Sortition-based citizens’ assemblies remain a fairly rare occurrence in the region. To date, only 27 of these assemblies have taken place in Latin America, the first in 2017, making the region a clear latecomer to the global “deliberative wave”. The article maps this late but rapid emergence across five countries, analysing how assemblies are designed, funded, and implemented when public budgets are tight, institutions are fragile, and political contestation is intense. It shows that these processes have so far depended almost entirely on international funding and “elite” promoters – civil society, international networks, and practitioner organisations – rather than elected authorities or public institutions, resulting in weaker institutional follow-up and lower uptake of recommendations than in many Global North cases.

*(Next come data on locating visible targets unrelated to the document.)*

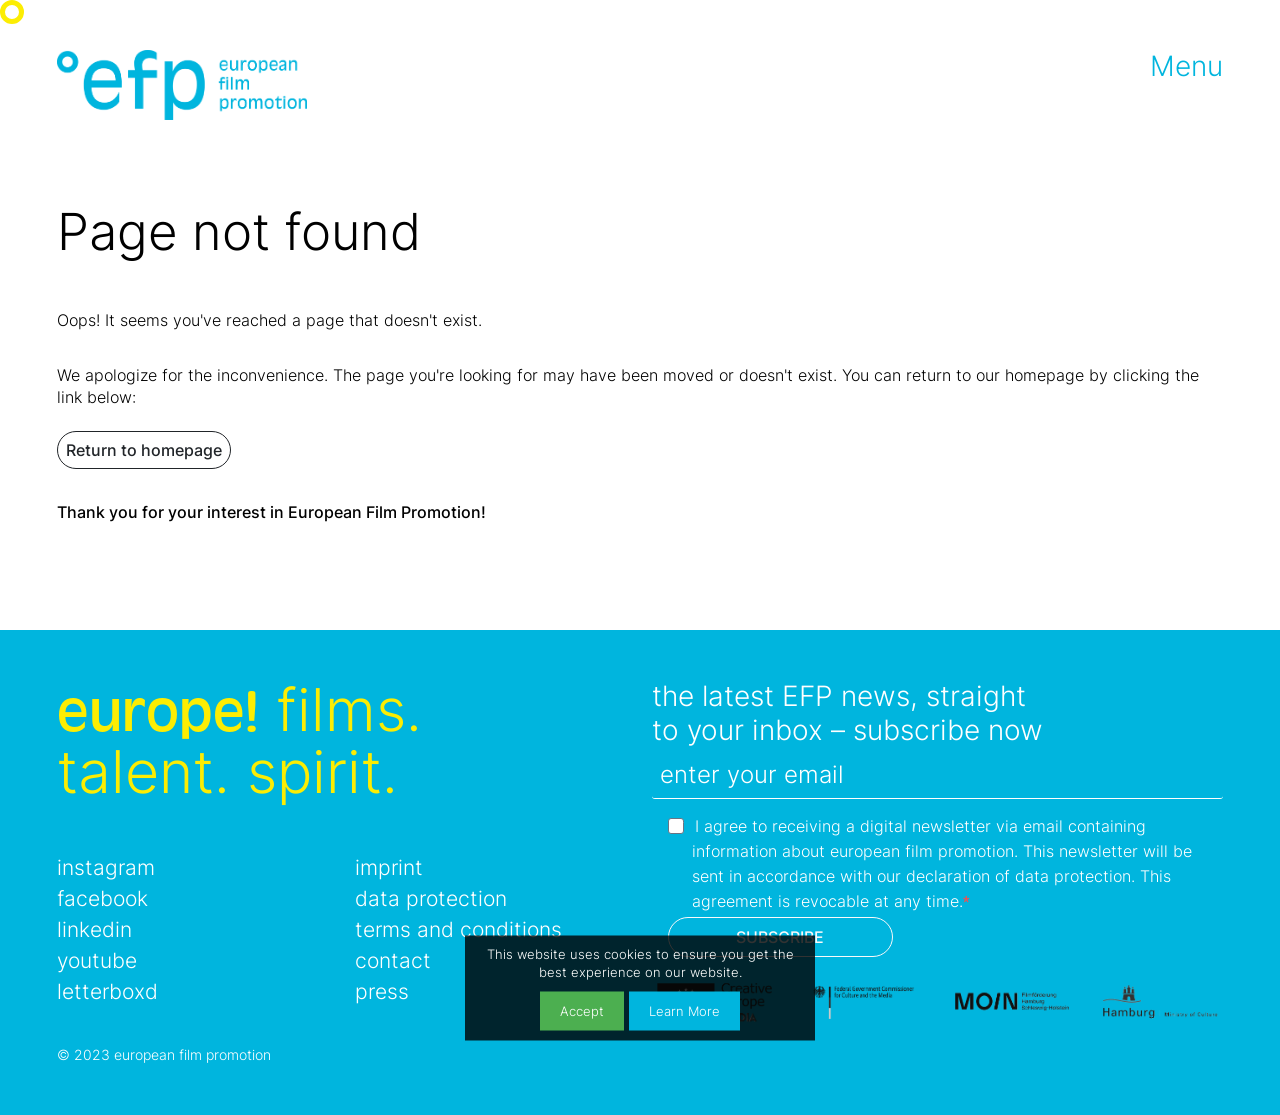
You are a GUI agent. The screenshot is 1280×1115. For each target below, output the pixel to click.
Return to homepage (144, 450)
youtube (97, 960)
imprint (389, 867)
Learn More (684, 1010)
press (382, 991)
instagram (106, 867)
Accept (582, 1010)
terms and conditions (458, 929)
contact (393, 960)
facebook (102, 898)
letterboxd (107, 991)
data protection (431, 898)
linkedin (94, 929)
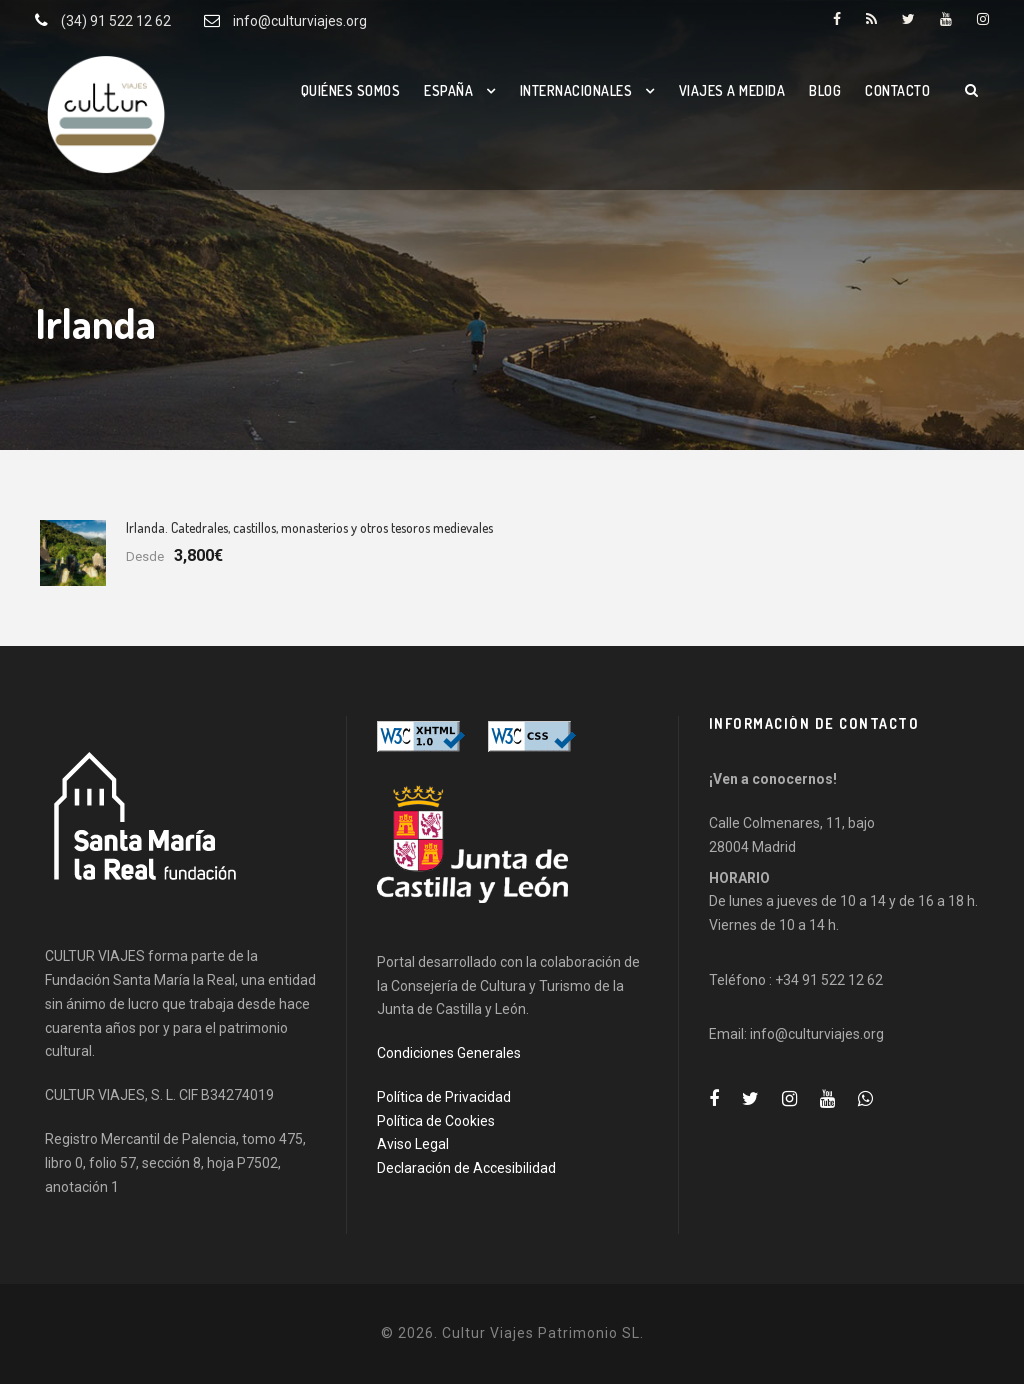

Against this backdrop, the paper asks how this particular format of deliberation travelled to the region, what explains its appeal in a context marked by poverty, inequality, and institutional fragility, and how it interacts with existing participatory repertoires such as participatory budgeting, local councils, and grassroots assemblies. It engages directly with debates on “parachuted” democratic innovations, examining whether citizens’ assemblies complement, displace, or crowd out long-standing communal and movement-based practices. While some actors present assemblies as transformative devices to bolster legitimacy and generate new forms of citizen engagement, others frame them as technocratic tools that recentre expertise and professionalised intermediaries at the expense of other forms of highly embedded or mass participation.
Empirically, the article draws on 15+ in-depth interviews with funders, designers, and deliverers of deliberative processes, tracing the international networks, normative assumptions, and strategic calculations behind these experiments. Analytically, it speaks to the section’s core questions about democratic innovations under constraint by showing how mini-publics are adapted, depoliticised, or re-politicised when they lack strong institutional anchoring, operate with external funding, and confront entrenched inequalities. The study thus contributes to broader debates on the role and limits of deliberative mini-publics in challenging settings and to emerging discussions on the normative desirability of adopting, adapting, or “parachuting” democratic innovations into challenged democracies.